:: Exercise aim ::
The line that contains "แทงบอล (317, 2560)" marks the end: retype the data below exactly from its first line through that line.

════════════════

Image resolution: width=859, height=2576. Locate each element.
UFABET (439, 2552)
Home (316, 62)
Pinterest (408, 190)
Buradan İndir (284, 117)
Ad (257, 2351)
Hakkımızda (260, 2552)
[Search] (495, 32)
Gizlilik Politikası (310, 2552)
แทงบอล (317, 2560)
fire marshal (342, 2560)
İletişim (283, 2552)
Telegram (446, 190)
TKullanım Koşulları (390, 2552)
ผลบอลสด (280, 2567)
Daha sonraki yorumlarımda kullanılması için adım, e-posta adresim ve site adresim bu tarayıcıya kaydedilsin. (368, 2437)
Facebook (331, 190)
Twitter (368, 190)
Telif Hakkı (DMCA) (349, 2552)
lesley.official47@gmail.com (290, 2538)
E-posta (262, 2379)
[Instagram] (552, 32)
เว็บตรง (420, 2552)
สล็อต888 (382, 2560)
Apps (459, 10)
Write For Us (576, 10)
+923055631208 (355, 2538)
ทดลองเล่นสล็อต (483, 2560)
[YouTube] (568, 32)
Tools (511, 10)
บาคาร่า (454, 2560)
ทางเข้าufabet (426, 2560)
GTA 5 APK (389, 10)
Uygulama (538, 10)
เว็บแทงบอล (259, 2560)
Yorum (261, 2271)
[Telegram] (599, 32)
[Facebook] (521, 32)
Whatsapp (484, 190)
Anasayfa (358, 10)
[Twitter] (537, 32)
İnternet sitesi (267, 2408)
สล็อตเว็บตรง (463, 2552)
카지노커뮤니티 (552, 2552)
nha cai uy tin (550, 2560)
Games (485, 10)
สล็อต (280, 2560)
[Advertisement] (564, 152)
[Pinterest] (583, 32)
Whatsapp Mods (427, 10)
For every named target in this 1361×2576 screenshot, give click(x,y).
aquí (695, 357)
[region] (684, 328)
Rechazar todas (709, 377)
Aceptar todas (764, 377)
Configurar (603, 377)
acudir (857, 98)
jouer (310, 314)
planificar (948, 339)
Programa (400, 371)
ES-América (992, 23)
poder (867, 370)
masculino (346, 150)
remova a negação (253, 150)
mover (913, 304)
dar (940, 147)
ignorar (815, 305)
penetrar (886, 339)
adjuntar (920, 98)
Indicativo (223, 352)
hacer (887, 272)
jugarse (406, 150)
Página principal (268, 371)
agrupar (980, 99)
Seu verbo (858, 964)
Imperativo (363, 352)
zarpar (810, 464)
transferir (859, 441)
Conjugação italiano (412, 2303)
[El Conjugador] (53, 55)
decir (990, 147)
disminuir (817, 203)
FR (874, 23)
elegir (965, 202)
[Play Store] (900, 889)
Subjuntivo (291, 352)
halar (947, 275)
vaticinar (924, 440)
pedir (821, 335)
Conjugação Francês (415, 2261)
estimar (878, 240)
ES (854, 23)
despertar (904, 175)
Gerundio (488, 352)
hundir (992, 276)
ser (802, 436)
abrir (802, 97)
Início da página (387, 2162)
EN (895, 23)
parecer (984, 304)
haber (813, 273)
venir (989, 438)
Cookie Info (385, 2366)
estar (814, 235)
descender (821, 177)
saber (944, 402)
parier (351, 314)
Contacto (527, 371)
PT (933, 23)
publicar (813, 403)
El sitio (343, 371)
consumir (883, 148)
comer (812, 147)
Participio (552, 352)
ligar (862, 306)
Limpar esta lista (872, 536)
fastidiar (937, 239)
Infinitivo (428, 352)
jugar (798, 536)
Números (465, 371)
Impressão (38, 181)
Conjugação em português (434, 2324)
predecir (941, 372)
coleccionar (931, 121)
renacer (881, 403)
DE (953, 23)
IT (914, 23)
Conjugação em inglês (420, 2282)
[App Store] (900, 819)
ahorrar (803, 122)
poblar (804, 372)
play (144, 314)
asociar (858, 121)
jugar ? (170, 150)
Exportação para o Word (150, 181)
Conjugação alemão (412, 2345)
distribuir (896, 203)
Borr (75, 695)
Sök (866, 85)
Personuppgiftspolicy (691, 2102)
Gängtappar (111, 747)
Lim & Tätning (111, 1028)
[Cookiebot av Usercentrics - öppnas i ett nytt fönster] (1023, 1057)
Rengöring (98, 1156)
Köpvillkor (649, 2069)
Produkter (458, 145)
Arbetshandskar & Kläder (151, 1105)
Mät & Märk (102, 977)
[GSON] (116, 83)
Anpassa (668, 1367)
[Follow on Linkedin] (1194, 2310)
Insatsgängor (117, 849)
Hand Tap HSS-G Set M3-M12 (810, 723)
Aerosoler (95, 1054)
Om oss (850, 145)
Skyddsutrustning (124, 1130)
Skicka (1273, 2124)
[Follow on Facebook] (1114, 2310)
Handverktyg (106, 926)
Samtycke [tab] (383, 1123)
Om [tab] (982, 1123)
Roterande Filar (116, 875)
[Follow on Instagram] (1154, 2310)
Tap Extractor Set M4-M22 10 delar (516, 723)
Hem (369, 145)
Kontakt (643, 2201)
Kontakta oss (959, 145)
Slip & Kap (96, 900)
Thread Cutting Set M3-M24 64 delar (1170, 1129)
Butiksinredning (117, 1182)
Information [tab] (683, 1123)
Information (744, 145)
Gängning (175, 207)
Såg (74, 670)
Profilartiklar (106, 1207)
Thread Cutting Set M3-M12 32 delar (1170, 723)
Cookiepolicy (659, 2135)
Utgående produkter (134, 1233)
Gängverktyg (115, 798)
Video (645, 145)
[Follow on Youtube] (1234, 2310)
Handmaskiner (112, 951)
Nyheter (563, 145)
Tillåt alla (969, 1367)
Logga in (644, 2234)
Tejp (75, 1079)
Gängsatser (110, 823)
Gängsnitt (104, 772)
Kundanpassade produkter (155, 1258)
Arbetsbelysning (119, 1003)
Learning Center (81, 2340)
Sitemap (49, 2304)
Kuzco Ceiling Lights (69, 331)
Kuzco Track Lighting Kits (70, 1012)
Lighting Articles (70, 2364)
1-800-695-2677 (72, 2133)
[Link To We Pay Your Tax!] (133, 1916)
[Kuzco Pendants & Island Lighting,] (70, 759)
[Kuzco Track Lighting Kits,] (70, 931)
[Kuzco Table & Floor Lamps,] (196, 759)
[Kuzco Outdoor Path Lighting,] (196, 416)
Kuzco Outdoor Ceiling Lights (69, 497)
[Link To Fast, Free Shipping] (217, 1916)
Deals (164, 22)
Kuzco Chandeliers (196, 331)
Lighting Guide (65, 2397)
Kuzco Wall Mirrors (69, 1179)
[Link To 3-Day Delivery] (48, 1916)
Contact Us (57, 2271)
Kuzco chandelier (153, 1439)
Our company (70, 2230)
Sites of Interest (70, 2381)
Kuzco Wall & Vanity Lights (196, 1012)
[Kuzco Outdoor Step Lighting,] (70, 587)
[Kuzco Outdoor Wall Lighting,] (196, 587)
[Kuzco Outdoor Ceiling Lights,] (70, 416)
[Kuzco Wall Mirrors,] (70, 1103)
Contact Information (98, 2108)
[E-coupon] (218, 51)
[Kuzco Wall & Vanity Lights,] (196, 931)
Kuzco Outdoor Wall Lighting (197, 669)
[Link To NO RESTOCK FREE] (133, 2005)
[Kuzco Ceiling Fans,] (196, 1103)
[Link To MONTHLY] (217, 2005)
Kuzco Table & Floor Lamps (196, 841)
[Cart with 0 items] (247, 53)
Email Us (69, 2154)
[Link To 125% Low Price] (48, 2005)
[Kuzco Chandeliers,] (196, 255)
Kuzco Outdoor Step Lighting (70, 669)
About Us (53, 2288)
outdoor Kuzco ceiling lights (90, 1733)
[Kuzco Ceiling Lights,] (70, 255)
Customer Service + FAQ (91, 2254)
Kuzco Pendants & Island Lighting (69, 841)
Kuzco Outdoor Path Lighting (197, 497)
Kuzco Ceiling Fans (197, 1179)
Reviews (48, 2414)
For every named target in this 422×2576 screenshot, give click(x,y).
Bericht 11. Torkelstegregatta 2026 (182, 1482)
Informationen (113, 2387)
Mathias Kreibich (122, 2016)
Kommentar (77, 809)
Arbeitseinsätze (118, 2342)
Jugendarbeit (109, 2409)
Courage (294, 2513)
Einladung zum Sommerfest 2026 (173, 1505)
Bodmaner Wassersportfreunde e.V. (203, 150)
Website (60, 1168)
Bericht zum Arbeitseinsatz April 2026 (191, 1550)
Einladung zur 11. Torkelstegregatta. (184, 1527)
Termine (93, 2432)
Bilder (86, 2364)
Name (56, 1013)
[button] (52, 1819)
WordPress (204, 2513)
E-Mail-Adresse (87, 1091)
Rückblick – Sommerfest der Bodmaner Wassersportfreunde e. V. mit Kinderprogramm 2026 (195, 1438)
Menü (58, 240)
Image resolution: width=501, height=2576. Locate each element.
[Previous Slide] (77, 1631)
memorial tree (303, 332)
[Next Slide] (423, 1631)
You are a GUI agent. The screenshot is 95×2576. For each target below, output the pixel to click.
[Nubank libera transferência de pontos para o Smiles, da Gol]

════════════════

:: Answer for this exercise ::
Image resolution: width=859, height=2576. Locate each element.
UFABET (439, 2552)
Home (316, 62)
Pinterest (408, 190)
Buradan İndir (284, 117)
Ad (257, 2351)
Hakkımızda (260, 2552)
[Search] (495, 32)
Gizlilik Politikası (310, 2552)
แทงบอล (317, 2560)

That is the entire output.